From Cass Sunstein’s blog:

The legal questions raised by President Bush’s wiretapping seem to me complex, salve not simple. Here is a rough guide: (1) Did the AUMF authorize his action? (2) If not, does the Constitution give the President inherent authority to do what he did? (3) If the answer to (1) or (2) is yes, does his action violate the Foreign Intelligence Surveillance Act (FISA)? (4) If the answer to (3) is yes, is FISA constitutional, or is it inconsistent with the President’s inherent authority? (5) If the answer to (1) or (2) is yes, does the wiretapping nonetheless violate the Fourth Amendment?

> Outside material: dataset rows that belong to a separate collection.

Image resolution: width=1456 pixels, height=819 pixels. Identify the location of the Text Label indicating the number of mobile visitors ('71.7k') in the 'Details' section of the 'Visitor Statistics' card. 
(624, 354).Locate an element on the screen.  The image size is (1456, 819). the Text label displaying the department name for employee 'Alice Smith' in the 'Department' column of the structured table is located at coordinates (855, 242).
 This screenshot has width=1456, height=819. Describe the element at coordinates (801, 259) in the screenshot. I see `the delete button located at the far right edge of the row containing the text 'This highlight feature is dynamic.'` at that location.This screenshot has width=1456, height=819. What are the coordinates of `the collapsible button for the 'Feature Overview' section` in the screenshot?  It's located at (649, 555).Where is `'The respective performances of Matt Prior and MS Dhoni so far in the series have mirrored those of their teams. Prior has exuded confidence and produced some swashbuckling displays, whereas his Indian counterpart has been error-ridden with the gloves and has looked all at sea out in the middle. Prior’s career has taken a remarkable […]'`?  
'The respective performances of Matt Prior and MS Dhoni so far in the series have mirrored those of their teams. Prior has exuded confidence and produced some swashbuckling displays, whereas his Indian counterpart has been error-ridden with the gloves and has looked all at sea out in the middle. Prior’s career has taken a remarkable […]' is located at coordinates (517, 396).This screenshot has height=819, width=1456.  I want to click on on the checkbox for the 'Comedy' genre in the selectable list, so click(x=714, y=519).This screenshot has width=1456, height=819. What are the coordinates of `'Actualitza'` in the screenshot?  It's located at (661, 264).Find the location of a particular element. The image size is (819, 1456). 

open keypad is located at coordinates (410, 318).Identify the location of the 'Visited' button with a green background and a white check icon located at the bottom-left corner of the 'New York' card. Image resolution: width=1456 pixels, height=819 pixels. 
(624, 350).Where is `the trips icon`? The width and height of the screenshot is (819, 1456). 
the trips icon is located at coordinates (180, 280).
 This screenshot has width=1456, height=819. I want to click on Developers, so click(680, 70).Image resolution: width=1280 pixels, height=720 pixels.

Its only complex because he asks the questions in a confusing order. Reorder them (3, 1, 2) and its simple. Does the action violate FISA? Did the AUMF (Authorization to Use Military Force) authorize violations of FISA? Does the Consitution give the President inherent authority to disregard FISA? (Whatever the answer to this question, there’s no need to consider (Q4) whether FISA is constitutional. Even if the President has inherent authority, FISA can be constitutional, except where it purports to limit the President). That leaves the admittedly more complicated question of whether the President’s alleged inherent authority to wiretap citizens during a durationless war violates the First Amendment. But that’s ivory tower land, since the answers to the first three questions are so simple.
My third column in the series on my obsession with the illegal wiretap scandal is now up on Wired. Its called plague
70035-0.html?tw=wn_tophead_2″>Mass Spying Means Gross Errors.
Eric Rescorla, physiotherapist
on the topic of the effectiveness of mass surveillance.